Cook reached out to a local grocery store for a grant, and with $500 she bought ingredients for the first five weeks, along with mismatched tableware from a secondhand store. Then in a chance meeting on her son’s field trip, she became acquainted with two other Manzano Mesa parents who happened to be culinary-arts students at the local community college. They worked out a collaboration in which culinary-arts students would prepare weekly dinners in the school cafeteria using food donations from the local food pantry, never knowing exactly which ingredients they would have. Cook’s children pledged to help with the set-up, and Eric would do all the dishes.

A father and daughter eat and work together.
The Homework Diner opens up communication as parents engage with children and teachers over a weekly meal. Photo by Deanna Cook.

Thirty-five people attended the first Homework Diner in the spring of 2012; within a few weeks they were feeding more than 100 children and parents. Word of the program spread fast, catching the attention of Albuquerque news media and eventually NBC’s Nightly News. Today schools throughout the United States run thriving Homework Diners of their own.

Now in a full-time position as the special-projects coordinator for the Albuquerque–Bernalillo County Community School Partnership, Cook supervises 34 schools in implementing the community-school strategy, which includes programs such as the Homework Diner.

Along the way Cook completed a master’s of educational leadership and is now pursuing a master’s of studies in law from the University of New Mexico. She has been working with fellow BYU grad and University of New Mexico School of Law professor Serge A. Martinez (BA’ 94) to reduce New Mexico’s high rate of evictions.

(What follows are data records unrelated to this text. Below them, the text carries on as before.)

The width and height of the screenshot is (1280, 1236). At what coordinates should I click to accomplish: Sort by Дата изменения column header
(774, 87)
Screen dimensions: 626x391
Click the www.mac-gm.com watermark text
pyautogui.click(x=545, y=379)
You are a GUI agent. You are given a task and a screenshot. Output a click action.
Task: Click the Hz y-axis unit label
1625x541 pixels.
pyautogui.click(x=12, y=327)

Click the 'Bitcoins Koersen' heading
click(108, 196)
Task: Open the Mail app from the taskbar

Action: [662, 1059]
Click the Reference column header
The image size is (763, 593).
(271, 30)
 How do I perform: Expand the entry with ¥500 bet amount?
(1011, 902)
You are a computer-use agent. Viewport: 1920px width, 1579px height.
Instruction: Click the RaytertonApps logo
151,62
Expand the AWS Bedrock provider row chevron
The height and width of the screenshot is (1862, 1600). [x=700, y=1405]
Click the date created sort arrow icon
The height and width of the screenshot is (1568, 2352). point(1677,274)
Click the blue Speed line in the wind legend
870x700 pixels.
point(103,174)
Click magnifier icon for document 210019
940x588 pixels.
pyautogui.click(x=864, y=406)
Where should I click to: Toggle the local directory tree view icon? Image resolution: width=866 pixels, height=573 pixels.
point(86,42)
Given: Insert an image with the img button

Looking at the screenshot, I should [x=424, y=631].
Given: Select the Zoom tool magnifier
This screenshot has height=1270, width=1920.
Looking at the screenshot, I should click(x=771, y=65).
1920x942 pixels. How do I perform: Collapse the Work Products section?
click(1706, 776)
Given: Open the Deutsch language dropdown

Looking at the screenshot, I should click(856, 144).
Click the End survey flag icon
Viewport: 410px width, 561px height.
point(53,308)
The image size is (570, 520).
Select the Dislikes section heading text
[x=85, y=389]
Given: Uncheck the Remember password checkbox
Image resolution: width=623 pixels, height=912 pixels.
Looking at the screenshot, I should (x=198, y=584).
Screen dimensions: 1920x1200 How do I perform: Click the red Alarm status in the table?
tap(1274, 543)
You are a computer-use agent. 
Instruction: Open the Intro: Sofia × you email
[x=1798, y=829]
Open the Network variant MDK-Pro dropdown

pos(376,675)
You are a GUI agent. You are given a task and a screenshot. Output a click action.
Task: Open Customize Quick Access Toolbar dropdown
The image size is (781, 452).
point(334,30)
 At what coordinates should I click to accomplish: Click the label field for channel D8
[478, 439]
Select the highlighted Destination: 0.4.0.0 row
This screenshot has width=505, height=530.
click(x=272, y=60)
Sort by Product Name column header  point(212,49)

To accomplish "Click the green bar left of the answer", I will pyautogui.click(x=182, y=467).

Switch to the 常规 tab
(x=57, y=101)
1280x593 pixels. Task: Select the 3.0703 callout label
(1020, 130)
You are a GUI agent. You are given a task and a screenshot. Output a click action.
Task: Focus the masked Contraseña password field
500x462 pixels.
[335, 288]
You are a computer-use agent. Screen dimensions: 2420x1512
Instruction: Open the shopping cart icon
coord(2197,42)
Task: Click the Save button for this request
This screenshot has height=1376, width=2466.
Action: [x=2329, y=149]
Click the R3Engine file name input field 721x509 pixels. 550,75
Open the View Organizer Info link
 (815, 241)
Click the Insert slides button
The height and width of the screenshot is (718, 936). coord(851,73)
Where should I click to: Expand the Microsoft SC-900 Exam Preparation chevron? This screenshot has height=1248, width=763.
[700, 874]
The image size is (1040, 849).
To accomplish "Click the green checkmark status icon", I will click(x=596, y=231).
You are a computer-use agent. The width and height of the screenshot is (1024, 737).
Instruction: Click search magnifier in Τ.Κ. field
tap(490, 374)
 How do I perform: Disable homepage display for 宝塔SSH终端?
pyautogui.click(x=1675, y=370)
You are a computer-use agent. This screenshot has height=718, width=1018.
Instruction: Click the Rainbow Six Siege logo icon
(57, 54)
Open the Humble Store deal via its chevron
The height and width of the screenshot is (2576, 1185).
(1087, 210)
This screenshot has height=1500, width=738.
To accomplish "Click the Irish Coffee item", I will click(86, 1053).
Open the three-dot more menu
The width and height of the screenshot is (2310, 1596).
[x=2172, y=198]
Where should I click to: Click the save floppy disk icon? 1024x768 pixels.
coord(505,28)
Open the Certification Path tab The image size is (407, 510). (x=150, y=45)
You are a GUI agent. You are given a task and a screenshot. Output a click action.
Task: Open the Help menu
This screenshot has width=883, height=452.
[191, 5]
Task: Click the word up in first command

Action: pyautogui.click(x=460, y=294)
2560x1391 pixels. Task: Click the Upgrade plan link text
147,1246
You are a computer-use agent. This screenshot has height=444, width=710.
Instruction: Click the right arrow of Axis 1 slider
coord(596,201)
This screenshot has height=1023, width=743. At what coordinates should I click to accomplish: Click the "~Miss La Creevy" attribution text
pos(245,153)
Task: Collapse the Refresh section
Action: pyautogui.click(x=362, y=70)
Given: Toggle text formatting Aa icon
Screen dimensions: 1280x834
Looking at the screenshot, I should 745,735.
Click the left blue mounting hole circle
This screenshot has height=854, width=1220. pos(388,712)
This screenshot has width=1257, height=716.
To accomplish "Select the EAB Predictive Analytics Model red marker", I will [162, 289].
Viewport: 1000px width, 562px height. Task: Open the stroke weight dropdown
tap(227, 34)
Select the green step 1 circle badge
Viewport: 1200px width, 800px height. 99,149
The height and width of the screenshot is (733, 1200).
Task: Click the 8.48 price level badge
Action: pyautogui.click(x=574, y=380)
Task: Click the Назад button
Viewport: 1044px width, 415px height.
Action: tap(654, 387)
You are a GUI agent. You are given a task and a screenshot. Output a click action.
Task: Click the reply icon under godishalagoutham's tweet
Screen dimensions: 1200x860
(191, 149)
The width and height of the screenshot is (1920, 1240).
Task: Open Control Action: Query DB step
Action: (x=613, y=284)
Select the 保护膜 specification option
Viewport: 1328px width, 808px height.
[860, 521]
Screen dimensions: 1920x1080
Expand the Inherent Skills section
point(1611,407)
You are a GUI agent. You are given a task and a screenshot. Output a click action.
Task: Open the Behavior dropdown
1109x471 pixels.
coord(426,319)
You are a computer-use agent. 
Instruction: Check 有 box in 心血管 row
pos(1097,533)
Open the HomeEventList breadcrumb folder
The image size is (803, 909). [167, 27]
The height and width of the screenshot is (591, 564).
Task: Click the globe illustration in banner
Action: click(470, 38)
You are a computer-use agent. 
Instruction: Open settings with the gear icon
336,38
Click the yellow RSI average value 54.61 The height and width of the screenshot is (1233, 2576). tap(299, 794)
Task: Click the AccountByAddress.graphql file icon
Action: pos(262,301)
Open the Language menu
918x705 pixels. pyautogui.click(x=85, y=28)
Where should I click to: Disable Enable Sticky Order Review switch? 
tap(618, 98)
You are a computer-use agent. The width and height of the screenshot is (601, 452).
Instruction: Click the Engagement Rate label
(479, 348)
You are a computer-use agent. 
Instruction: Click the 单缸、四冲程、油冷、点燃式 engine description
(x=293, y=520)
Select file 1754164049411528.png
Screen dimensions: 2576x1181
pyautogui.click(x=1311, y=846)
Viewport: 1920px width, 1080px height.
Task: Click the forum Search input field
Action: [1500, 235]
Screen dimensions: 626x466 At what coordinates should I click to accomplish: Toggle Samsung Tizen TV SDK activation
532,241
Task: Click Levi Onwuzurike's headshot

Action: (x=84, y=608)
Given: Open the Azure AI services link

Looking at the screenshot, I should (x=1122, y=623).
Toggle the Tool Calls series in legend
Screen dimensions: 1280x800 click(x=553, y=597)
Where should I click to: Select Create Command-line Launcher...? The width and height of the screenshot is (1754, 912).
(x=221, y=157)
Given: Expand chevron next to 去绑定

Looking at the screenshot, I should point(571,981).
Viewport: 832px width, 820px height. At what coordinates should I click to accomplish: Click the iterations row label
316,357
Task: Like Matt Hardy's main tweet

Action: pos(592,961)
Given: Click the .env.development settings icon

To Cook, “eviction is like a disease,” and the trauma of it makes it difficult for children to thrive in school.

“Don’t be afraid to help and follow where it will lead.” —Deanna Cook

Reflecting on the success of these initiatives, Cook admits she started volunteering primarily as a way to create the programs she wanted for her own children, but then she quickly realized her efforts could positively impact other families in her community.

“There was a shooting in my neighborhood six days after we moved in,” Cook recalls. “It would have been easy to stay home and be scared. I wanted to go out in the community and help. I could see the huge amount of need. I felt a calling to get out and share. It turned out that I had more skills than I knew I had.” To those who worry about jumping into community service, she says, “Don’t be afraid to help and follow where it will lead.”

She says BYU alumni, especially, should jump in. “You are a well-traveled and well-educated person who has a lot of resources. You have a lot that you can give to your community—things that you don’t even know they need. If you see a need, step in and do something about it. I look to the BYU motto of ‘Enter to learn; go forth to serve.’ Whatever I have learned or been given, it’s my duty to give back and lift others.

“I never expected it would turn into this,” Cook says. “I just saw a need and tried to fill it.”